• [BRANO SELEZIONATO]:
L'importanza di A Dog's Life sta soprattutto nella rigorosa articolazione strutturale e nel rapporto che questa fonda con la realtà del suo tempo. Questa tensione all'ampliamento narrativo rimane ancorata all'archetipo, ad una struttura situazionale e drammatica già fondata dal cinema in generale e da quello di Chaplin in particolare (con l'uso del personaggio-maschera, innanzitutto); essa si pone implicitamente nella linea della parodia, cioè come "creazione di un sosia scoronizzante", elaborazione strutturale di un "mondo alla rovescia" (Bachtin). Chaplin usa da un lato la caricatura (deformazione del referente), dall'altro la struttura mitica, la fabula già data, il personaggio già conosciuto (deformazione del codice retorico). In entrambi i casi il risultato è una contraddizione che si pone fra l'individuo (nella sua forma mitica di personaggio-maschera, di Charlot simbolo dell'uomo) e la società (riflessa nei miti narrativi che essa produce). Si assiste cosí ad uno spostamento di significanti e ad una modificazione delle loro funzioni "sociali": non a caso ciò che è drammatico nella realtà diventa occasione del comico, il quale nasce non solo dalla presenza di Charlot personaggio incongruo, ma dalla struttura stessa della narrazione.

(Voci su dove compaiono gli oggetti)

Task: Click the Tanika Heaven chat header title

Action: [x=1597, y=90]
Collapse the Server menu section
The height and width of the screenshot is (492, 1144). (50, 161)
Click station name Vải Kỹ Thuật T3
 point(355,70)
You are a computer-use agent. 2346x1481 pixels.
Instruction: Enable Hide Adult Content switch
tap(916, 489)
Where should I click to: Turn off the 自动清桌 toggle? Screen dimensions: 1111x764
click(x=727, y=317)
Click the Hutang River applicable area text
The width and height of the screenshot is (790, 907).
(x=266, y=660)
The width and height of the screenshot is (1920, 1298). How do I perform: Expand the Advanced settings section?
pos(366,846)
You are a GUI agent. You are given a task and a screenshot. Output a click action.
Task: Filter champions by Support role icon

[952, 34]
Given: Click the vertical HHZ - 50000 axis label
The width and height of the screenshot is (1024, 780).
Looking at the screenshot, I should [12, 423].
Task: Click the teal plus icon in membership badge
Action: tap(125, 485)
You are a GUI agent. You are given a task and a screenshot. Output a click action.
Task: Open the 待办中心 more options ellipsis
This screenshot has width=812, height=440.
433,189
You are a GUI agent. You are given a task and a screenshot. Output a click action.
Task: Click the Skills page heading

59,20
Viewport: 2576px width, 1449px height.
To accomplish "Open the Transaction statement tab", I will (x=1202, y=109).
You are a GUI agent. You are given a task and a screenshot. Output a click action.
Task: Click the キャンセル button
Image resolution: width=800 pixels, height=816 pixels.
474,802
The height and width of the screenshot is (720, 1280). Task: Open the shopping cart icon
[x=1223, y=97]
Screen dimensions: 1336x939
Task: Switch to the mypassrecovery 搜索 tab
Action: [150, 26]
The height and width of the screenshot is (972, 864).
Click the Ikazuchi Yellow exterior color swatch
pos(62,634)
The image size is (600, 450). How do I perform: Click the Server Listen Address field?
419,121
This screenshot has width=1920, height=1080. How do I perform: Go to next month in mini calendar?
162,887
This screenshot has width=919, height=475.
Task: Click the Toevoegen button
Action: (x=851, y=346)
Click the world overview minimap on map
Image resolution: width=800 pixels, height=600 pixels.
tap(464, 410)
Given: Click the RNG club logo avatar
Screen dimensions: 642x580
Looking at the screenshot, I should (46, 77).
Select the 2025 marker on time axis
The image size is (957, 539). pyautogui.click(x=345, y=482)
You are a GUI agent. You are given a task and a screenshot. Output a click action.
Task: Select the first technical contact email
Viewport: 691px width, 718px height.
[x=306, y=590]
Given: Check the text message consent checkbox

• [CONSEGNA A]:
Stabilisci se ciascuna delle seguenti affermazioni concorda con il brano selezionato, rispondendo sì o no e citando le parole decisive. (i) Chaplin ricorre alla caricatura, intesa come deformazione del referente. (ii) Il comico nasce soltanto dalla presenza di Charlot come personaggio incongruo. (iii) La tensione all'ampliamento narrativo si colloca nella linea della parodia, intesa come creazione di un sosia scoronizzante.
• [CONSEGNA B]:
Elenca tutte le righe delle voci in cui compare la stringa "Viewport".

• [SOLUZIONE COMPLETA A]:
(i) Sì: «Chaplin usa da un lato la caricatura (deformazione del referente)».
(ii) No: «il quale nasce non solo dalla presenza di Charlot personaggio incongruo, ma dalla struttura stessa della narrazione».
(iii) Sì: «essa si pone implicitamente nella linea della parodia, cioè come "creazione di un sosia scoronizzante"».

• [SOLUZIONE COMPLETA B]:
Viewport: 2576px width, 1449px height.
Viewport: 691px width, 718px height.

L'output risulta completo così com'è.